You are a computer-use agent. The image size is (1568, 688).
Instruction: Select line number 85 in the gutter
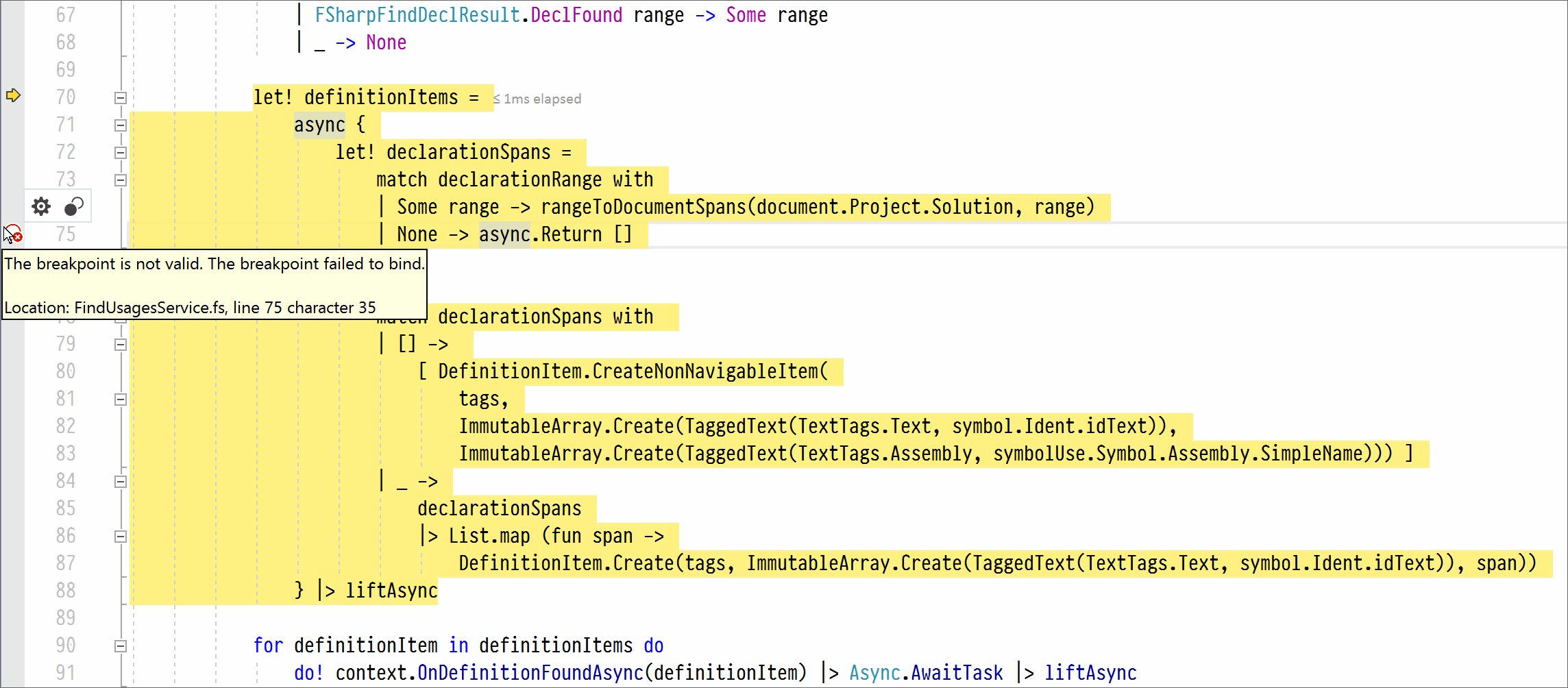click(65, 508)
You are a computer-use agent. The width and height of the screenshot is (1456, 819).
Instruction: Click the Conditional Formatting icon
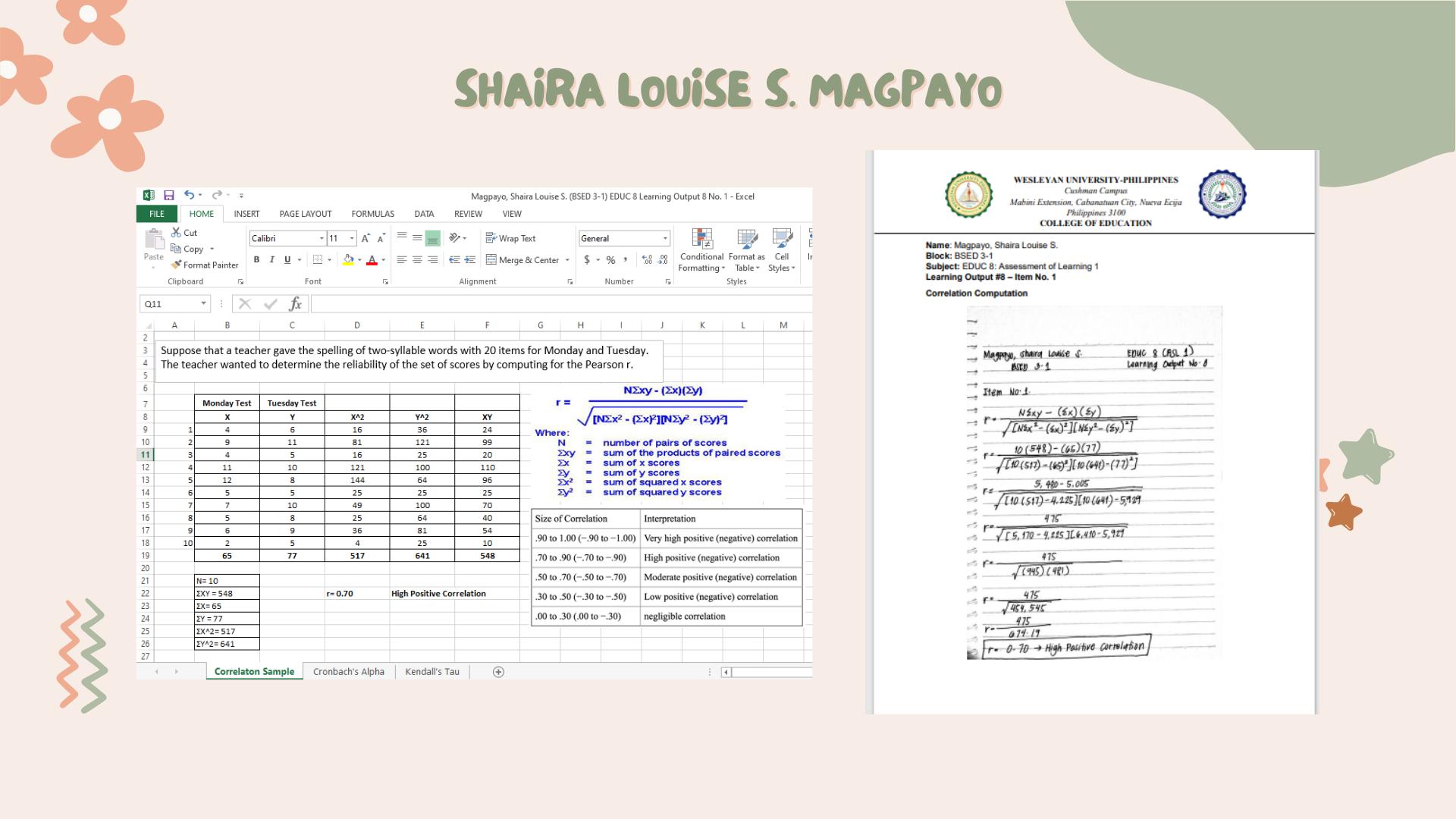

• _Exercise prompt_
The lines to repeat run from the line containing "You are a computer-use agent. The width" through the end of the listing above, both included; give them exactly and without pictures.

• _Written solution_
You are a computer-use agent. The width and height of the screenshot is (1456, 819).
Instruction: Click the Conditional Formatting icon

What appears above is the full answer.